### SUPPLIED MATERIAL

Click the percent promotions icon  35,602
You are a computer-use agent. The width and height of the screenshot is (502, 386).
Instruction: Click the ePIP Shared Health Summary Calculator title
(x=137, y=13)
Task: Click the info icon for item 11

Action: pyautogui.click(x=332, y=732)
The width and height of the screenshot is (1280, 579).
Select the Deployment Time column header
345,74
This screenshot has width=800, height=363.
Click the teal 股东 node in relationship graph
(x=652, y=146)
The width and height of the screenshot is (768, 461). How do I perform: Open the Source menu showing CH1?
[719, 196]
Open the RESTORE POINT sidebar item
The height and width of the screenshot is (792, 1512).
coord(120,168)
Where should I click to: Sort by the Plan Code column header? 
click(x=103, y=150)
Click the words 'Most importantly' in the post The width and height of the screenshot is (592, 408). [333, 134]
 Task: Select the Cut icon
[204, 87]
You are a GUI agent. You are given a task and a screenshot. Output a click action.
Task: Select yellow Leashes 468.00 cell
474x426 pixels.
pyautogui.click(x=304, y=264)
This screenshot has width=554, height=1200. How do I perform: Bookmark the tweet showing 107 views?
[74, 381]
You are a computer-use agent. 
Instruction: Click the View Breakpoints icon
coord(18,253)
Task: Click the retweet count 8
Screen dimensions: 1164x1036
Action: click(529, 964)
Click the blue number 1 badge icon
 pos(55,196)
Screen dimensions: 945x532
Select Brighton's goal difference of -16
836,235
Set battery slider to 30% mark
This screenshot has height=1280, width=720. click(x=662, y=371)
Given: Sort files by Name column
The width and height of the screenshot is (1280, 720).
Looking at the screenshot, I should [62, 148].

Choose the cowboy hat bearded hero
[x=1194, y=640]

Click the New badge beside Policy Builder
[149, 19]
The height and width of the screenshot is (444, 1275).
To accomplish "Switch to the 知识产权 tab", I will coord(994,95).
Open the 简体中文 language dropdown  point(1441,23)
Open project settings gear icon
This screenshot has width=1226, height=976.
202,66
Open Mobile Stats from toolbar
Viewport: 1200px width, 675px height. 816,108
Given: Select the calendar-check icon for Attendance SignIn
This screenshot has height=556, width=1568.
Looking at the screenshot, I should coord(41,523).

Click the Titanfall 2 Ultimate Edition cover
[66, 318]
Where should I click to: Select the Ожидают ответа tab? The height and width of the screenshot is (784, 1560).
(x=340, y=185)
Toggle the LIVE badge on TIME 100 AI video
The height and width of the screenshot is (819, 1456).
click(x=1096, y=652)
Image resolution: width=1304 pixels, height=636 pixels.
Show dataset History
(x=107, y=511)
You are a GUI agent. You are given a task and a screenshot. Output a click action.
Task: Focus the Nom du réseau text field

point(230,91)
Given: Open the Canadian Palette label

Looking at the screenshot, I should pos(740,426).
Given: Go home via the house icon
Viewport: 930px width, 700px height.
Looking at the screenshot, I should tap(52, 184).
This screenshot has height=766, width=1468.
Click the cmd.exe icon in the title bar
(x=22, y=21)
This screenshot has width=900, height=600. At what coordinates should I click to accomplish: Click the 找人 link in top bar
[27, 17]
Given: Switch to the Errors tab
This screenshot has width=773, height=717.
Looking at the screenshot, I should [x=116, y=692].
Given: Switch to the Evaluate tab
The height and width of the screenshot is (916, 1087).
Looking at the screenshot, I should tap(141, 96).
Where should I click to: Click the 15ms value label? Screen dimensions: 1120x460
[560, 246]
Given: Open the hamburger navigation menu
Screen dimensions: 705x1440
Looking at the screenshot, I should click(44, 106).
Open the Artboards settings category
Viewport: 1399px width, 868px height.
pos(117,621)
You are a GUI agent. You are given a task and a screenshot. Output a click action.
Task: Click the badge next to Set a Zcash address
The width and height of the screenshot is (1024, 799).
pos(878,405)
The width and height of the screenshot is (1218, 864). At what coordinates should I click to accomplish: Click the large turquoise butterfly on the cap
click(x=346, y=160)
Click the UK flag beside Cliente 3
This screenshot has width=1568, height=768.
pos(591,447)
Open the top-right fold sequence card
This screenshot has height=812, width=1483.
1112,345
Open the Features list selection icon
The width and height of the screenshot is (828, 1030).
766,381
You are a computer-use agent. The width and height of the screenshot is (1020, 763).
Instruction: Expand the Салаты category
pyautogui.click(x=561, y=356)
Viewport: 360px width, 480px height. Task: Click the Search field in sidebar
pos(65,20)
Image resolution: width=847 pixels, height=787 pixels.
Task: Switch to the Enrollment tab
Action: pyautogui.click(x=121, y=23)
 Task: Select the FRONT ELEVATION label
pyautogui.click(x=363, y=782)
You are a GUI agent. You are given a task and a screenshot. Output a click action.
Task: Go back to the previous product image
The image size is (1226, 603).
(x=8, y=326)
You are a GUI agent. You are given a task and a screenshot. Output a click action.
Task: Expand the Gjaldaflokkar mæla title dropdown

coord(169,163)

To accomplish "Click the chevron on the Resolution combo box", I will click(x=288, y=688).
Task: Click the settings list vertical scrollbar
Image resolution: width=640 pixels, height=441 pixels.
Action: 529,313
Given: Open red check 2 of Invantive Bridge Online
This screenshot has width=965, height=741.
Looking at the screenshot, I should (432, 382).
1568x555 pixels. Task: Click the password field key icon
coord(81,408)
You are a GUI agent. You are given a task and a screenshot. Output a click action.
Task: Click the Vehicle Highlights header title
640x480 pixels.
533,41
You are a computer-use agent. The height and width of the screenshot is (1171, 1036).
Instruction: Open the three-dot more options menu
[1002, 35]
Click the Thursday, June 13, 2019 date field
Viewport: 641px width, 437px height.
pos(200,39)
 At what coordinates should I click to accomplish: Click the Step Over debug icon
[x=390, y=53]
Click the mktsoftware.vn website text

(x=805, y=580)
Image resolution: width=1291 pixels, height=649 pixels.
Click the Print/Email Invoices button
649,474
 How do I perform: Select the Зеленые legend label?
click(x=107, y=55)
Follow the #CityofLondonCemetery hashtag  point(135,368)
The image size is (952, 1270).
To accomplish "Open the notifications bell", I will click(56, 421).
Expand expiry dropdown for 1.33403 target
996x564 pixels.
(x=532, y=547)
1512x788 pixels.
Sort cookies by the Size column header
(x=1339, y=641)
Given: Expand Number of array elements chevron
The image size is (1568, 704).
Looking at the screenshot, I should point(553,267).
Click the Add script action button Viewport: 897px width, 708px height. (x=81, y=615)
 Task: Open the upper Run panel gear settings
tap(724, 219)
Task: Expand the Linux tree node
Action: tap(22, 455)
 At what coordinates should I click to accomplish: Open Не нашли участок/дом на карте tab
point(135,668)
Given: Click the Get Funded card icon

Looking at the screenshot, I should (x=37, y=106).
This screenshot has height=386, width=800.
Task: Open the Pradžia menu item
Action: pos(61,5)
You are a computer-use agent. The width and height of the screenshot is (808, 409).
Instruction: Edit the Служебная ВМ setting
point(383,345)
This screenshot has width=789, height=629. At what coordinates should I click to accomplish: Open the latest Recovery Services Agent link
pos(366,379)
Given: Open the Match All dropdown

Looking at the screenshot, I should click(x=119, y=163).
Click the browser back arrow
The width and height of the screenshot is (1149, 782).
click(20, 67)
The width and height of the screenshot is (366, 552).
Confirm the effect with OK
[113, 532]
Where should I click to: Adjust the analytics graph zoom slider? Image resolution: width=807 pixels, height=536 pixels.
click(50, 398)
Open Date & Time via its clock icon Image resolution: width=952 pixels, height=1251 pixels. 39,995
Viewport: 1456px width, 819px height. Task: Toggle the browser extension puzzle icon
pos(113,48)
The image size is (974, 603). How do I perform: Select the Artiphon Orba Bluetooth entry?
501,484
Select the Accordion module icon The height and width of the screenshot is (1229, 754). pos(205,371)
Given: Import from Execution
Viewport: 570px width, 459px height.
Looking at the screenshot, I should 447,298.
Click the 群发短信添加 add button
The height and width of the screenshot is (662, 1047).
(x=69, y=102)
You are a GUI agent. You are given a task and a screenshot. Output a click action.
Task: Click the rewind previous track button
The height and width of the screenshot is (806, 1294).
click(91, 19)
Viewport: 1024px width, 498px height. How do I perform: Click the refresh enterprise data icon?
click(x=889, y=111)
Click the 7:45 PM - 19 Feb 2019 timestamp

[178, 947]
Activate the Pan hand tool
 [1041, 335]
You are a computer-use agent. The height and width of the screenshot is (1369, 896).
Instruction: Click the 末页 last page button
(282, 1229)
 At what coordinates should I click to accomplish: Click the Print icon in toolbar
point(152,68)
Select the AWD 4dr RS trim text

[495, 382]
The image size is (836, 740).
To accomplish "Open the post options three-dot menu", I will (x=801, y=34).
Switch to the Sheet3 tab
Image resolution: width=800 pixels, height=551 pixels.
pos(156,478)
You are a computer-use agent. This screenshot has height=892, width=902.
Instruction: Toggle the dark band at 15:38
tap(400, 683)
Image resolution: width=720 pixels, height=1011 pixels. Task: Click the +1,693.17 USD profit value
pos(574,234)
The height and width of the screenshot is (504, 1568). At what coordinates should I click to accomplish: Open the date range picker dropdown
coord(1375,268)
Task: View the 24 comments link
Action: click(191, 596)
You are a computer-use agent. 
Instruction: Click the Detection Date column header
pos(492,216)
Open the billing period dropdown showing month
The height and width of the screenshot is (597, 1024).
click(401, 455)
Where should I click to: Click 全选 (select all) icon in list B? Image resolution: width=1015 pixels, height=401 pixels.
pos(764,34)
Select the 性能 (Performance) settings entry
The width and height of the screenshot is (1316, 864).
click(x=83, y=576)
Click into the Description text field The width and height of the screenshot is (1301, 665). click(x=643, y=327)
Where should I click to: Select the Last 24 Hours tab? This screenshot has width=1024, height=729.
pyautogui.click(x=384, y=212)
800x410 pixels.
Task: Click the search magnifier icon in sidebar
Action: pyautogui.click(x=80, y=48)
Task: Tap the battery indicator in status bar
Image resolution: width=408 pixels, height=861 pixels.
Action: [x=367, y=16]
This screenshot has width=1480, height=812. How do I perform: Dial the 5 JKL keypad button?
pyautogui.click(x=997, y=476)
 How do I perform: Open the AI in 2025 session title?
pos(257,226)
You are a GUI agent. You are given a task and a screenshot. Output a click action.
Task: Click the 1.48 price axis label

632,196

######

**TASK**
Copy out each line from the preceding entries that mentions the word "computer".

**SOLUTION FOR THIS PROBLEM**
You are a computer-use agent. The width and height of the screenshot is (502, 386).
You are a computer-use agent. 
You are a computer-use agent. The width and height of the screenshot is (1020, 763).
You are a computer-use agent. The height and width of the screenshot is (1171, 1036).
You are a computer-use agent. The width and height of the screenshot is (808, 409).
You are a computer-use agent. The height and width of the screenshot is (1369, 896).
You are a computer-use agent. This screenshot has height=892, width=902.
You are a computer-use agent. 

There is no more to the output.